Does Secret provider Job only reads & updates secrets under the same namespace where the job is executing or there is a way to force it to process secrets from other namespaces ?

@nathan.whipple @AndrewCopeland @joe.garcia @CaptainFluffyToes

No, the namespace is a hard requirement check for the authenticator. There’s no way to pull secrets from a different namespace than where the authenticator is currently running. That would pose a serious Segregation of Duties concern from a security perspective if it could.

Hey Abhishek,

Is there a management concern with having a 1 to 1 relationship between secrets provider and a specific namespace?

@joe.garcia @CaptainFluffyToes . Thanks alot for the inputs.
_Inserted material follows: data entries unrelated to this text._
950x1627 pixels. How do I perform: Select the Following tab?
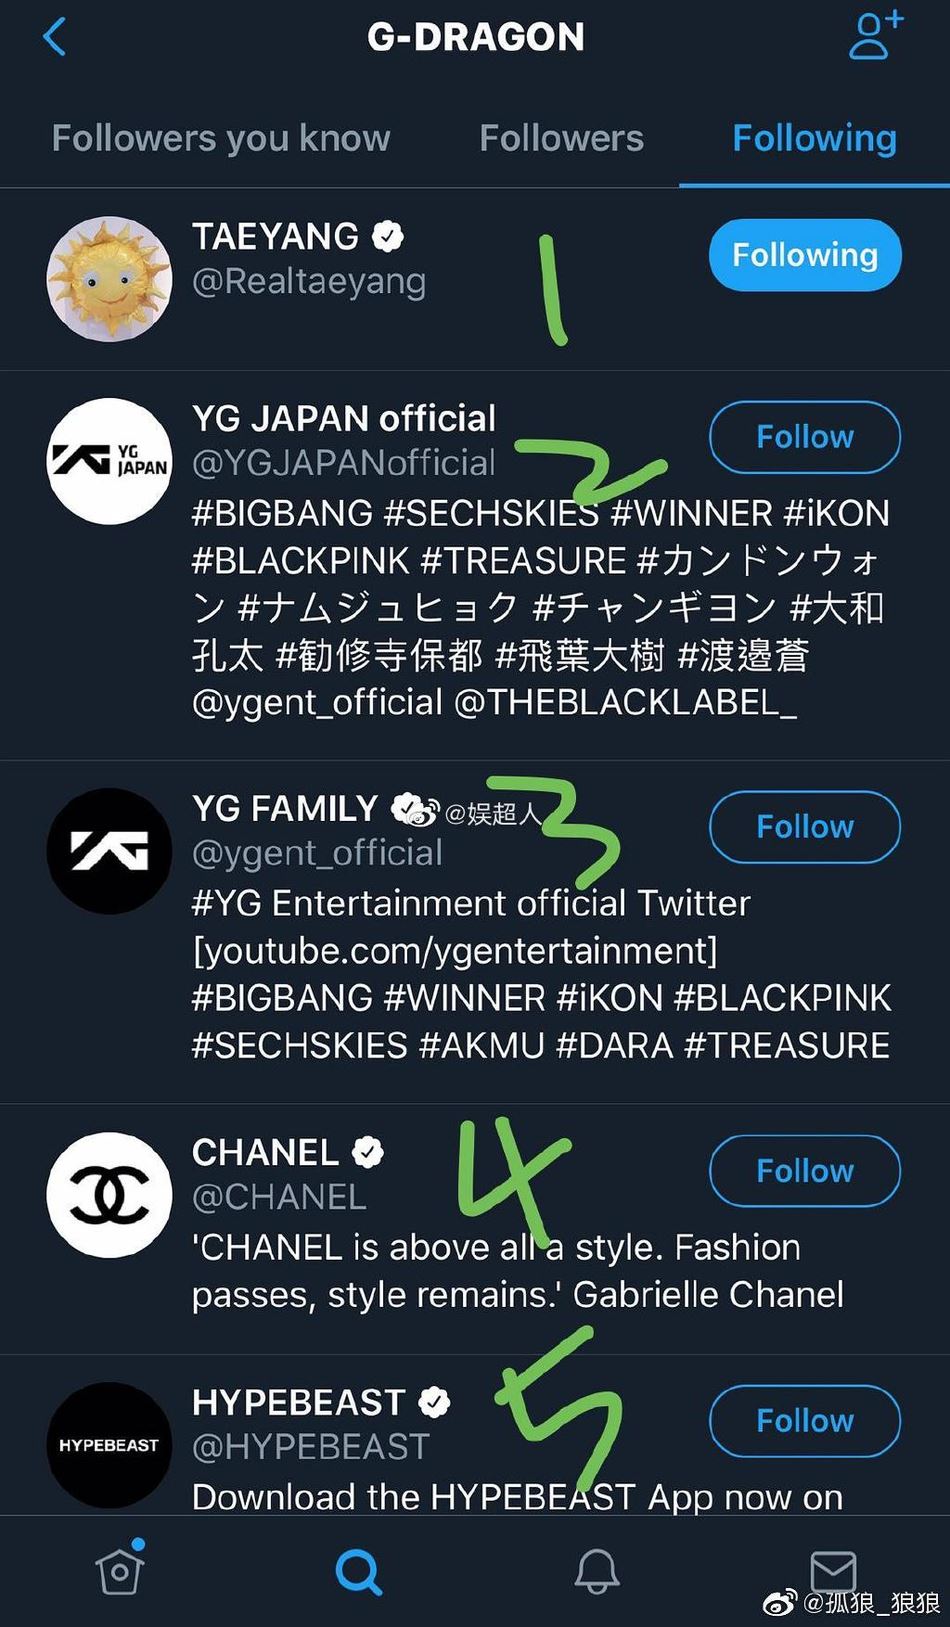click(813, 138)
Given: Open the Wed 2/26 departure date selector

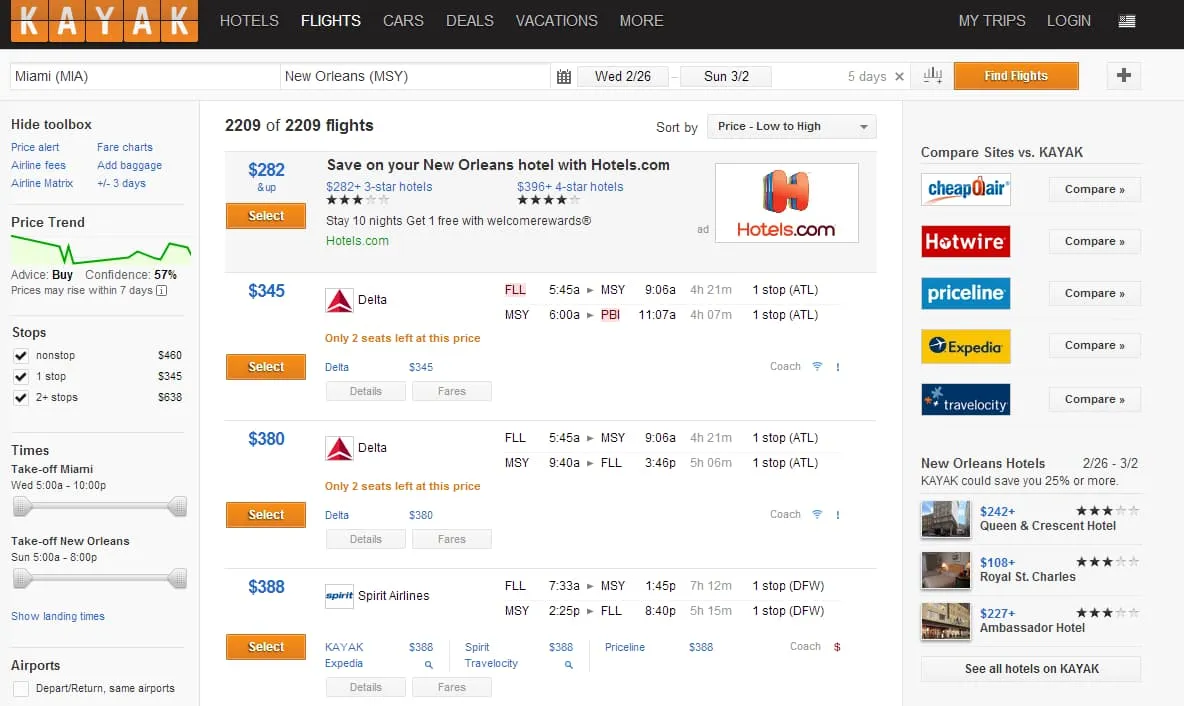Looking at the screenshot, I should coord(623,75).
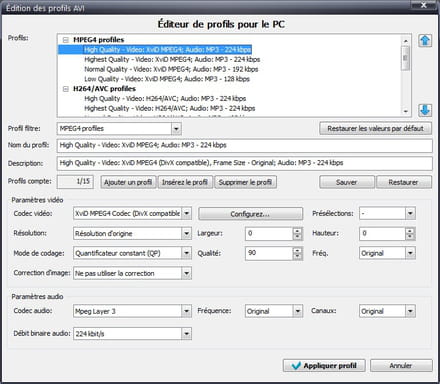Move profile down with blue down arrow
The image size is (440, 384).
(425, 110)
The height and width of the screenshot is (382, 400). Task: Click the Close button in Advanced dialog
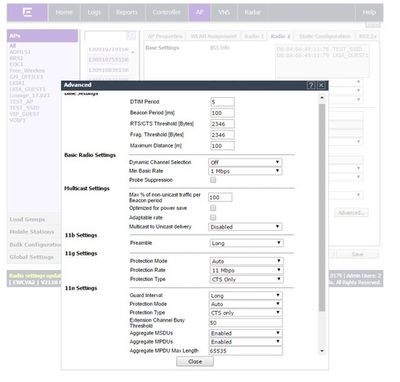click(x=195, y=362)
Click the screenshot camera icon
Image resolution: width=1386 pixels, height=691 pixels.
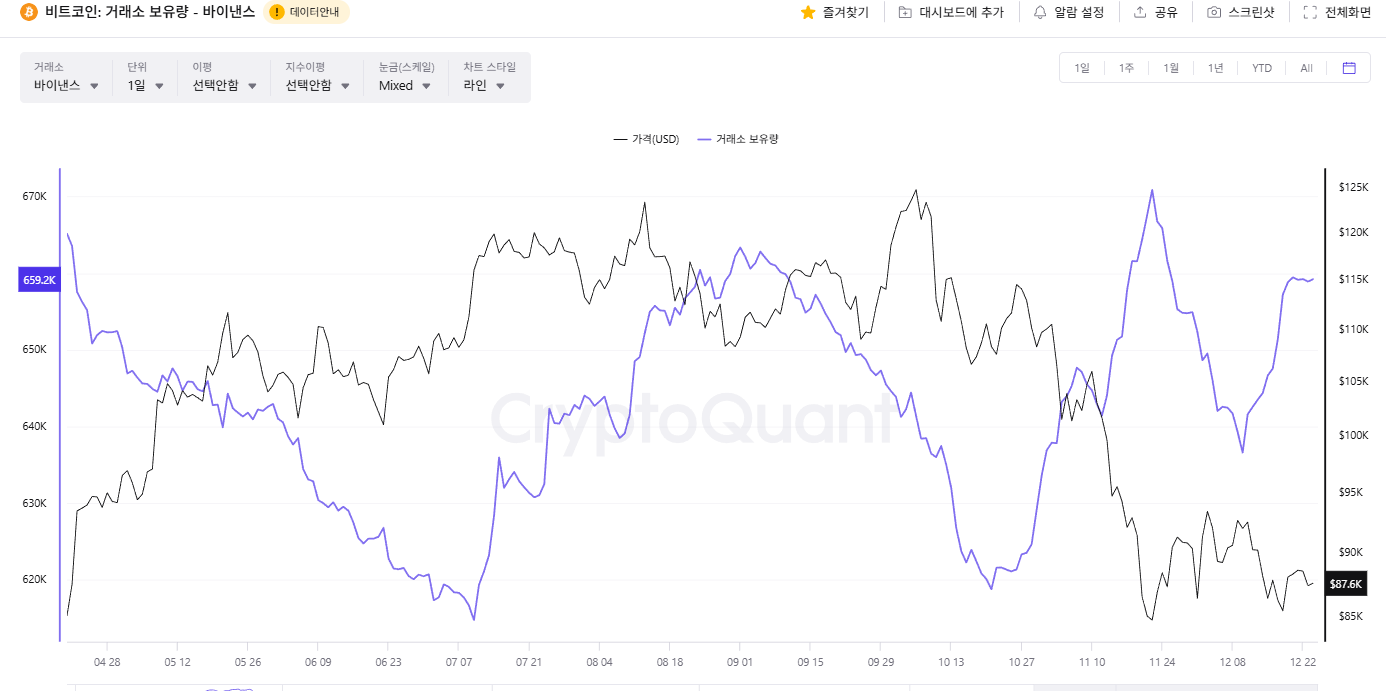[1214, 12]
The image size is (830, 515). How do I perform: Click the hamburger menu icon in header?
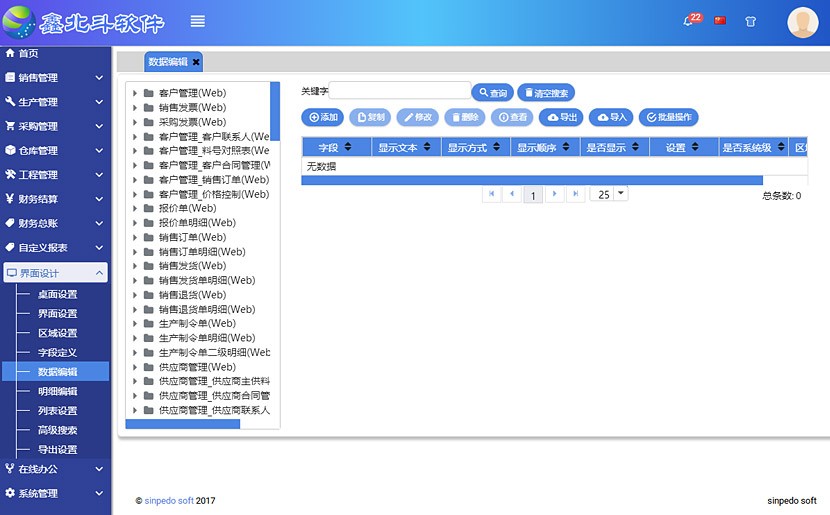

I’ll explain the use-case.
Basically we have K8s cluster running and we are based on Rancher for multi-tenancy. As you know rancher has a concept called “Projects” which lets Customer teams (tenants) have multiple namespaces for their services.
So basically because X team has a Project in Rancher which can contain 10 or 100 namespaces, we are trying to avoid creating the k8s secrets provider job on all the 100 namespaces because they belong to only 1 Customer team/Tenant. Thus, we are trying to find a way to have that 1 job for that tenant pull/update secrets from 100 namespaces which belong to them in that cluster instead of creating job per namespace.

Hi Abhishek,

IMO the tenants should be demanding segmentation between namespaces for secrets delivery. This is how they would get sufficient secrets access granularity and would align with common practices for security boundaries between applications.